Ross Dunn, StepForth Web Marketing

One of the most important elements to consider when performing off site research (i.e. looking at factors outside your competitor’s website) is quantity and quality of their external links.

Like on site research, off site analysis by identifying the competitors. One way to determine your competition is to enter core phrases like “mountain bikes” as well as long tail phrases like “brand x mountain bike parts”. Survey the search engine results page (SERP) for top ranking businesses. Be sure to weed out wikipedia and other non-competitive sites.

Now that you understand the different players, follow Ross’s tips for off site analysis.

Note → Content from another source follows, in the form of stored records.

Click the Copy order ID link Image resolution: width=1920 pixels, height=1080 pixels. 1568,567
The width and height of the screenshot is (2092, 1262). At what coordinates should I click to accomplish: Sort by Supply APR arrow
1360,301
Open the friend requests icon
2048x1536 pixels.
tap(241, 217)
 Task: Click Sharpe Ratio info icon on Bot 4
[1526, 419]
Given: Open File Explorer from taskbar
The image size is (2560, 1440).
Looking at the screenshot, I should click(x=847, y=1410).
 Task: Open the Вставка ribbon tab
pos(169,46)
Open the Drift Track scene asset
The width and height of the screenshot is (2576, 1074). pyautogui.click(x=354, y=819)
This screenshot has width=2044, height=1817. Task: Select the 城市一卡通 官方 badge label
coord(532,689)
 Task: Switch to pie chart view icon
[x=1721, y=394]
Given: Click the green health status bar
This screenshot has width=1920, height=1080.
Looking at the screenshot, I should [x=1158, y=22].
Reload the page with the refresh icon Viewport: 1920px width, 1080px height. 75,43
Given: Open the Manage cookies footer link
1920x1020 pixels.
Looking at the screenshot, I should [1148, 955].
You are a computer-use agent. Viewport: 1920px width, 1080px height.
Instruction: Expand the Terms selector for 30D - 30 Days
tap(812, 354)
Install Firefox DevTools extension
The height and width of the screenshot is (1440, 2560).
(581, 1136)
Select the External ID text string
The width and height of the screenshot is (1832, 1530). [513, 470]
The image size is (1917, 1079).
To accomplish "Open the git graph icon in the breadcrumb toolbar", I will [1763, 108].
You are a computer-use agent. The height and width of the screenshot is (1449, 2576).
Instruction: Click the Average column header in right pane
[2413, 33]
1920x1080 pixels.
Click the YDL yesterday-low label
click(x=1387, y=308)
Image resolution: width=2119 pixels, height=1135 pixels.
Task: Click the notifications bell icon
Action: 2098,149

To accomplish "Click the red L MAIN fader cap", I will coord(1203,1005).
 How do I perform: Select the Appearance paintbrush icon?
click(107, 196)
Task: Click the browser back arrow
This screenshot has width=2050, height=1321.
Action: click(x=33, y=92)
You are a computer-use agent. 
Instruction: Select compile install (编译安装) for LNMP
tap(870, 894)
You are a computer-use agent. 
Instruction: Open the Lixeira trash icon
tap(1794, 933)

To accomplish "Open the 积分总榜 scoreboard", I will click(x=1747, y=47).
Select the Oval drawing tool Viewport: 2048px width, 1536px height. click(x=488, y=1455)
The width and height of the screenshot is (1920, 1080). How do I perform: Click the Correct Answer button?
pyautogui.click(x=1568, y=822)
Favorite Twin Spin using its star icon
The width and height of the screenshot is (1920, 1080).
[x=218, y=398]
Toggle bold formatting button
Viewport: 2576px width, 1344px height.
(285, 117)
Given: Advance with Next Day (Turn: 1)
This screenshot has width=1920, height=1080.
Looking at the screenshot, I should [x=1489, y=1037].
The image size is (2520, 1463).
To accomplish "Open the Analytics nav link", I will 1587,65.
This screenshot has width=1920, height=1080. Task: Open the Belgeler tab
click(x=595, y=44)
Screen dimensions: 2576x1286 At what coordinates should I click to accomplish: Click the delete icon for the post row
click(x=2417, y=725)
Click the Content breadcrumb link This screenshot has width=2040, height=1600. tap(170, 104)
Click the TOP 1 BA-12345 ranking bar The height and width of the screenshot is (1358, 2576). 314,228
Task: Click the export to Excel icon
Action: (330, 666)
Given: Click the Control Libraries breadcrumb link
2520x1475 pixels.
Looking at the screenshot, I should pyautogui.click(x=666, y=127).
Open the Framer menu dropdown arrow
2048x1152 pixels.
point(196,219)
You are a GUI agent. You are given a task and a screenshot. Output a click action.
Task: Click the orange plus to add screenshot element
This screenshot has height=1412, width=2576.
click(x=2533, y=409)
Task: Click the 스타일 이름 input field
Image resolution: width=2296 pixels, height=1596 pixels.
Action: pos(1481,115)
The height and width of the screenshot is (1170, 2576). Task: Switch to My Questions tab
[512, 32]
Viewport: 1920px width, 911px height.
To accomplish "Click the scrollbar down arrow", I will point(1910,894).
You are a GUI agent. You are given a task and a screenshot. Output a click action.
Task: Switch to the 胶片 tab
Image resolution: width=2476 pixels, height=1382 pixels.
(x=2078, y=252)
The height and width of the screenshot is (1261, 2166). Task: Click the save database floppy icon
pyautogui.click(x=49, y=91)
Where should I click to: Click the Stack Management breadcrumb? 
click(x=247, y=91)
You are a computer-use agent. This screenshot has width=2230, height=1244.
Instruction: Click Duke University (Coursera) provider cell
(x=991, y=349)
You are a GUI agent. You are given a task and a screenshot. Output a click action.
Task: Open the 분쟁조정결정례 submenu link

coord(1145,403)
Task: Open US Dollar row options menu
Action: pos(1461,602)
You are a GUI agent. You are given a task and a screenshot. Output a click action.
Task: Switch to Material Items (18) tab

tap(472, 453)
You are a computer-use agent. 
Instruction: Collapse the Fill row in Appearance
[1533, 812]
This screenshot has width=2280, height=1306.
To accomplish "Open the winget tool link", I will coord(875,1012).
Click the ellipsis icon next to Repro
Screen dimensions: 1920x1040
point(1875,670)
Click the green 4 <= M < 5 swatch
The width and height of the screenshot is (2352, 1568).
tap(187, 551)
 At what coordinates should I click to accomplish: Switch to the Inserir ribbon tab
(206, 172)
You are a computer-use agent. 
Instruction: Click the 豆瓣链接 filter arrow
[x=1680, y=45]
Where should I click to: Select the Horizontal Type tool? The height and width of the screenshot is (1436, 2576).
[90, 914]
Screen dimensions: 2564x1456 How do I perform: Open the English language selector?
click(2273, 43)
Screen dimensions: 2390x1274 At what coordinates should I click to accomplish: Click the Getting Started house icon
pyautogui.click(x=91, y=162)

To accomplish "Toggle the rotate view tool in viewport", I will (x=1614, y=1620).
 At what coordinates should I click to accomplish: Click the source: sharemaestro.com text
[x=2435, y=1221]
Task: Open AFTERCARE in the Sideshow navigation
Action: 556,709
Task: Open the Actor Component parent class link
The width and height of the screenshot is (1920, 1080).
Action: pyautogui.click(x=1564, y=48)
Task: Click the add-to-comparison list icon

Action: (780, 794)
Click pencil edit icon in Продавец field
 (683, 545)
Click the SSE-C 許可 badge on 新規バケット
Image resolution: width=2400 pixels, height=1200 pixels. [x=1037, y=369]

1) Create Advanced Reports within Majestic SEO for each competitor and export the list to excel

2) Manually review top 50 links for each competitor and ask yourself:

  • is their anchor text relevant?
  • is their relevant on page content?
  • do they have quality on page content?

3) Find and highlight shared links among 3 competitors (hub links). These links are likely attainable and have value for your search results.

4) Look for biased links (i.e. hundreds of supposed different all linking to the same page with the exact same anchor text should raise some flags)

Don’t recreate the wheel. Learn from your competition’s link efforts to elevate your online strategy.

PPC Research

Matt Van Wagner, FindMeFaster

Start your PPC research with the mindset that to succeed you need to go beyond obvious questions like “what keywords are my competitors buying?” to ask questions like “where is the biggest area of opportunity?” Both questions are important, but the latter will help you look past competitive data to focus on the opportunities that can be gleaned from your research.

Quality PPC research tools are plenty, but before you start your research, arm yourself with questions that will help you hone in on key aspects of PPC.

How many ads are they running? How many different messages/offers do they present? Are they using best practices (i.e. do relevant keywords appear in ad titles)? How often do they present new ads? Do they react to bid changes?

With these types of question in mind, here’s a list of some of Van Wagner’s favorite tools for competitive PPC research:

  • AdGooroo
  • Compete
  • iSpionage.com
  • Keyword Competitor
  • Keyword Spy
  • Comscore

Walking into this session, I have to admit that I was looking for the silver-bullet. The one tool that does EVERYTHING. The truth, as we all know, is that although there are powerful competitive research programs, your approach to competitive analysis is truly your most powerful tool. Learn from competitors by researching their efforts with a laser-like focus.

To borrow a line from Alexanderou, “copying your competitors doesn’t make you better than them. It makes you the same.” Determine their strengths. Determine their weaknesses. Incorporate these lessons to take your program to another level.